**TO BE DONE**
Return every line of the data below that contains the word "This".

Stored dataset entries
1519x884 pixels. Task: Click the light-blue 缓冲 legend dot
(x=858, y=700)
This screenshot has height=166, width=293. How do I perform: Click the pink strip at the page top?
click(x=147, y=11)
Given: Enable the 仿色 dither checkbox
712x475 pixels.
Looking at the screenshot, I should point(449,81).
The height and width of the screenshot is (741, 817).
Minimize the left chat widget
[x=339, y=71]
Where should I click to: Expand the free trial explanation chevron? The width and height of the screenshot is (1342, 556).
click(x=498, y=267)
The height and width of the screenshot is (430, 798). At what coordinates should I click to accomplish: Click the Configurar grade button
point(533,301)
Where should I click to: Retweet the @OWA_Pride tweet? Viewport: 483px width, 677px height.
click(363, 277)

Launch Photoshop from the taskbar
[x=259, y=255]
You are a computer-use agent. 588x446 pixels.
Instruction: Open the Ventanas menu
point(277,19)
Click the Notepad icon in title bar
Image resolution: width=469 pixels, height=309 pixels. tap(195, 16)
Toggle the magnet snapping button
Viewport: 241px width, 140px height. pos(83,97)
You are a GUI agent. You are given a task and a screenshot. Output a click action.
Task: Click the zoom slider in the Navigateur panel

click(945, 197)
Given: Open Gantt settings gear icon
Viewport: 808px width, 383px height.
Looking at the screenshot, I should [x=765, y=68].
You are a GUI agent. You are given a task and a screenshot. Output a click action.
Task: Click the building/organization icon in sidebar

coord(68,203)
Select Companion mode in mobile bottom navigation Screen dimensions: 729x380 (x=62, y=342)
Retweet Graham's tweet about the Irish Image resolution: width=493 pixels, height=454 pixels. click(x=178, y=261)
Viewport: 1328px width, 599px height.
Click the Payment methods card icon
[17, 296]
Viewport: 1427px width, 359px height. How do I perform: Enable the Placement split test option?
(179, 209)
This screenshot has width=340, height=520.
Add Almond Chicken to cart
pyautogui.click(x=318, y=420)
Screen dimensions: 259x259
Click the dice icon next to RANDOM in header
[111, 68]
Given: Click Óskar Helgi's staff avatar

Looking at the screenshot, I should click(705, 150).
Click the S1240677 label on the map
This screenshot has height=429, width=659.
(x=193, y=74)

**THE OUTPUT**
This screenshot has height=166, width=293. How do I perform: Click the pink strip at the page top?
This screenshot has width=340, height=520.
This screenshot has height=429, width=659.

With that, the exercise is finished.